> **Your goal**: Write each line out exactly, from the one containing "Add a new vertex group with the plus button" through the final line of the data, and keep pictures out of the copy.

==== Input for this task ====

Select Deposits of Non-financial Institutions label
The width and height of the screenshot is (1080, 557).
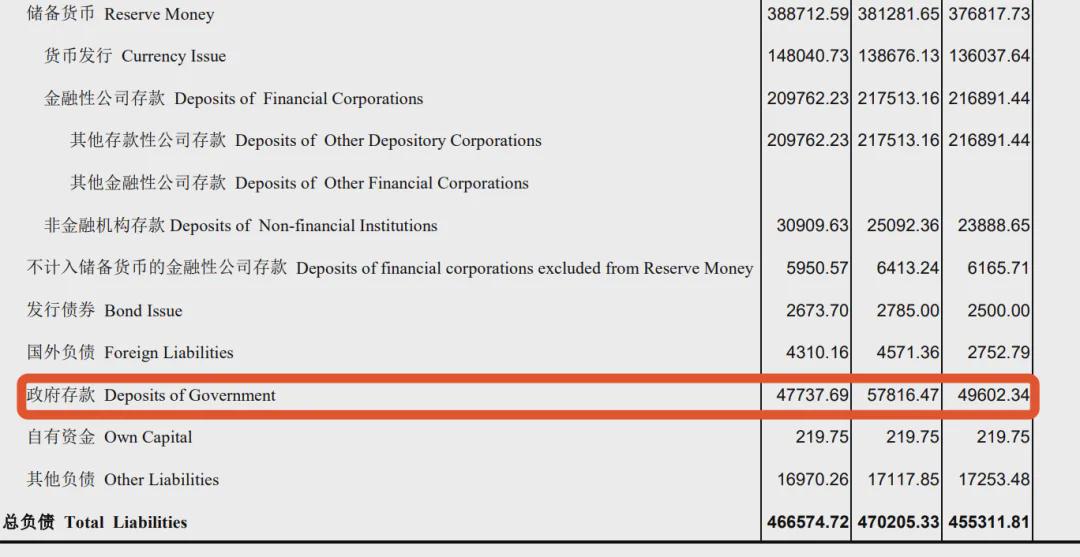point(241,225)
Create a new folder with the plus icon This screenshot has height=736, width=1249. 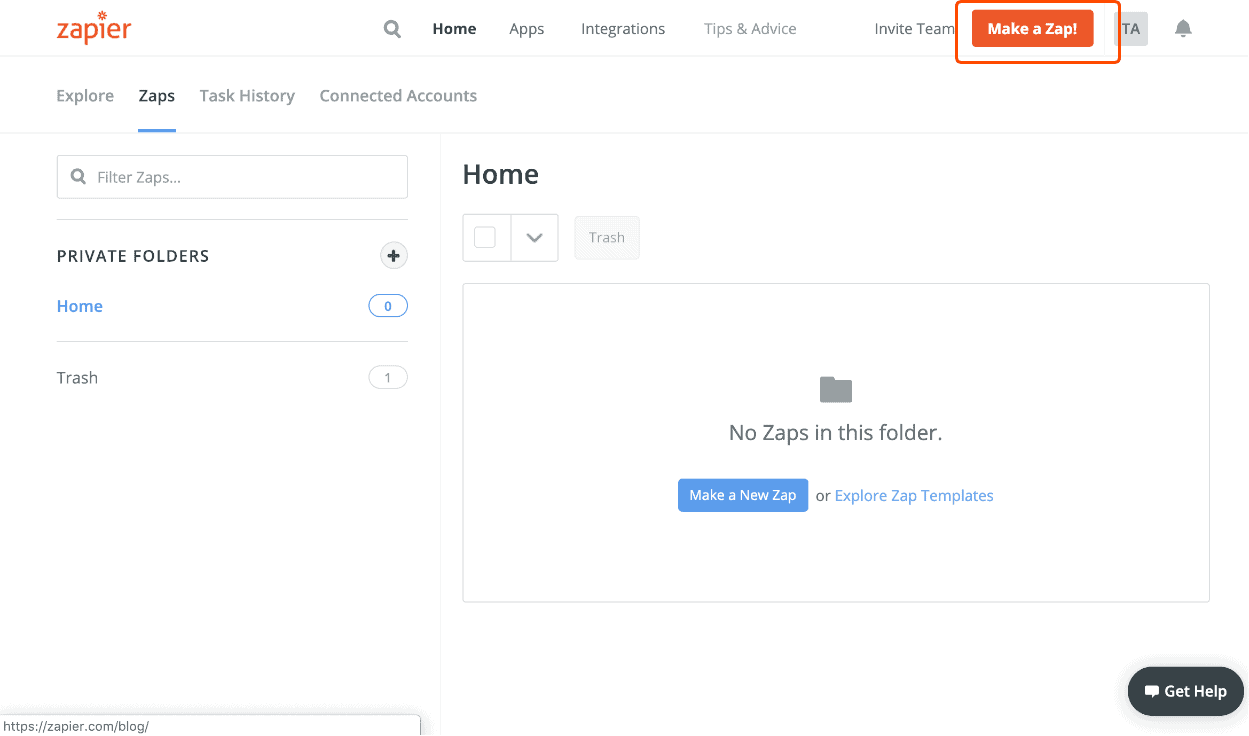(x=393, y=255)
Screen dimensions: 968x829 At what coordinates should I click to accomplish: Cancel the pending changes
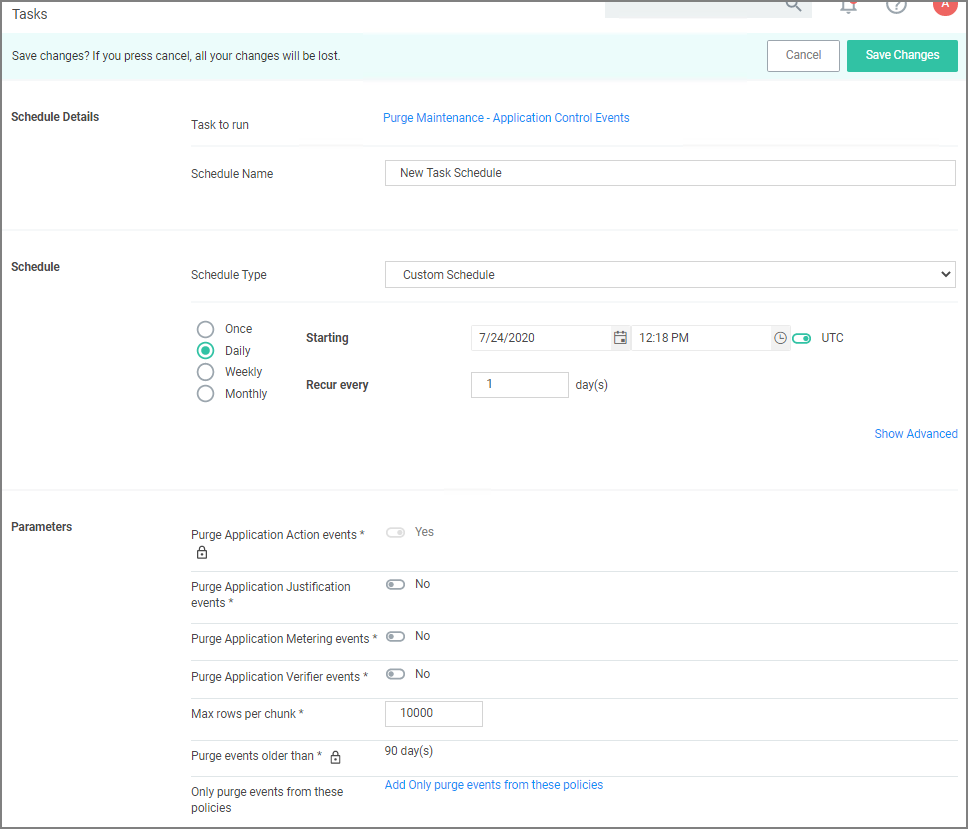[x=803, y=55]
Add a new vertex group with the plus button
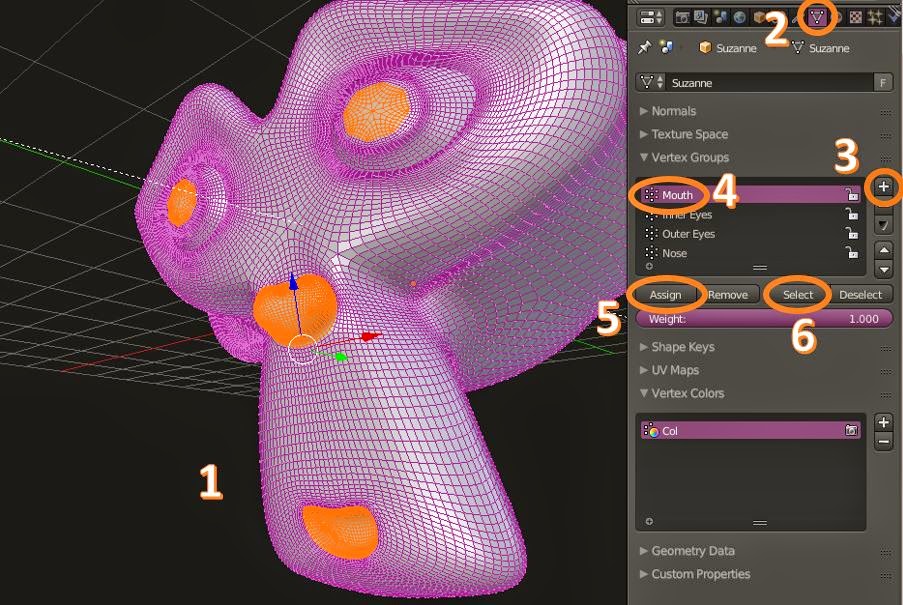903x605 pixels. click(x=884, y=187)
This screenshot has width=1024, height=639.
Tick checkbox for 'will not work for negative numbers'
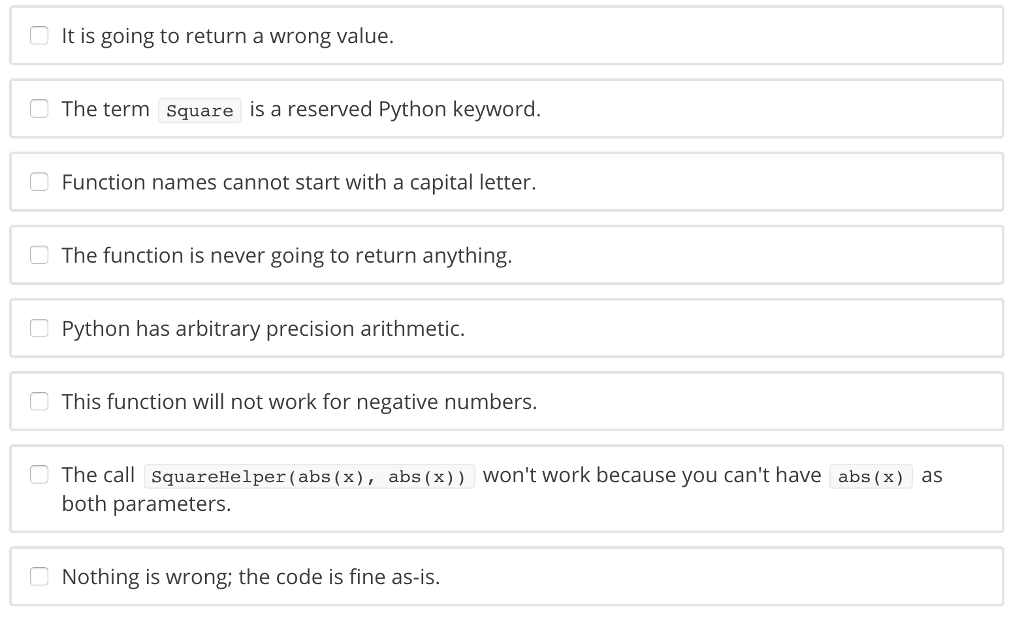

====

> **Output for this exercise**:
Add a new vertex group with the plus button
903x605 pixels. click(x=884, y=187)
This screenshot has width=1024, height=639.
Tick checkbox for 'will not work for negative numbers'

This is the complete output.